The First Overall
The National Football League conjures events like no other American institution. How else to explain 648 media members flocking to Indianapolis in February for the annual scouting combine, an event that is, in fact, closed to the working press? Or last Thursday's boffo ratings for the NFL's first prime-time draft? The first round of the annual player lottery (on ESPN and the NFL Network) pulled in an average of 8.3 million viewers, three times the Nielsens of a LeBron James playoff game and a bigger audience than most of the shows on broadcast TV that night. All to watch players in new suits walk across the stage at Radio City Music Hall at an average of one every seven minutes. Crazy? Not for the NFL.
The reason for this interest played out in draft rooms and at draft parties in places such as Cleveland, Detroit, Denver, Kansas City, St. Louis, Seattle, Tampa and Washington, whose eight teams won an average of four games last year. The recently moribund clubs have this in common: They've torn asunder their franchises in the last 16 months, each adding new coaches, front-office architects and quarterbacks of the future. That's a quarter of the league, pinning hopes on such millionaire revivalists as Pete Carroll, Mike Holmgren, Scott Pioli, Mike Shanahan, Sam Bradford and Tim Tebow, who have been entrusted to fix a mess and to fix it fast.

### [Data records]
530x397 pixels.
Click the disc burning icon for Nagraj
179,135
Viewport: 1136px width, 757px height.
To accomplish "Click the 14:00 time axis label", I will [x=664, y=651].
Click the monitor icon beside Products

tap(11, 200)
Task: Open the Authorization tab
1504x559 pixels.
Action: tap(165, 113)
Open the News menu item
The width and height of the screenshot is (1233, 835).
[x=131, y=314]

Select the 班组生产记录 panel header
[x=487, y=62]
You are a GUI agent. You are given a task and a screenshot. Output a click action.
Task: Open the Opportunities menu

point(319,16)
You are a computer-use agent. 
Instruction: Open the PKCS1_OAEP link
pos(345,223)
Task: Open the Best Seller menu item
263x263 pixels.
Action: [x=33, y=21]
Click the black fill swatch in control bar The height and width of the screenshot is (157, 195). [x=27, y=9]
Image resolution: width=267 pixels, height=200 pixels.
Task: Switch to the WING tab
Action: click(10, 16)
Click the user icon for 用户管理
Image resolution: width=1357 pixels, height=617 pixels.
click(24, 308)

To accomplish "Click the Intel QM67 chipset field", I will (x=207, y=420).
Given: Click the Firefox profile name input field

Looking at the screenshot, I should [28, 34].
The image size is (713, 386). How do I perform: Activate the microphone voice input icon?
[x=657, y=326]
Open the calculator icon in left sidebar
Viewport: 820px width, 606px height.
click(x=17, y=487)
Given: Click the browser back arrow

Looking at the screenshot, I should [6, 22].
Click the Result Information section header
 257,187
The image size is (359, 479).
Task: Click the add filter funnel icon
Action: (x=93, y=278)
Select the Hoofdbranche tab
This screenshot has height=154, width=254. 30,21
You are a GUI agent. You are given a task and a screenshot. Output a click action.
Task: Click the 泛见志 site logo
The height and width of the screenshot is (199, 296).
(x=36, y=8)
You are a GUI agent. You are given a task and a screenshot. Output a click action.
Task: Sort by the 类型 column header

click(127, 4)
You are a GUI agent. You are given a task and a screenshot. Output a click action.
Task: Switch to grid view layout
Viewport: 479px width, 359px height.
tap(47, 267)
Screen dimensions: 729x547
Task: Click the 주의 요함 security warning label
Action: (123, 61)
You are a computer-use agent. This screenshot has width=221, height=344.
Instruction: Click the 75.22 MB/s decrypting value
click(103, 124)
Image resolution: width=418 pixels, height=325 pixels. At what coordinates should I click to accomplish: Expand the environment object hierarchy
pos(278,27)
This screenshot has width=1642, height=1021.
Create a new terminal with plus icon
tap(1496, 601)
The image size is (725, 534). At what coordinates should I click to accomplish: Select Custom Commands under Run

### [Things to do]
1 – Using the NFL draft text, update the passage between "The reason for" and "fix it fast.", inclusive, replacing "moribund" with "struggling".
2 – According to the NFL draft text, what average number of viewers did the first round of the draft attract?

### [Answers below]
1 –
The reason for this interest played out in draft rooms and at draft parties in places such as Cleveland, Detroit, Denver, Kansas City, St. Louis, Seattle, Tampa and Washington, whose eight teams won an average of four games last year. The recently struggling clubs have this in common: They've torn asunder their franchises in the last 16 months, each adding new coaches, front-office architects and quarterbacks of the future. That's a quarter of the league, pinning hopes on such millionaire revivalists as Pete Carroll, Mike Holmgren, Scott Pioli, Mike Shanahan, Sam Bradford and Tim Tebow, who have been entrusted to fix a mess and to fix it fast.

2 – An average of 8.3 million viewers.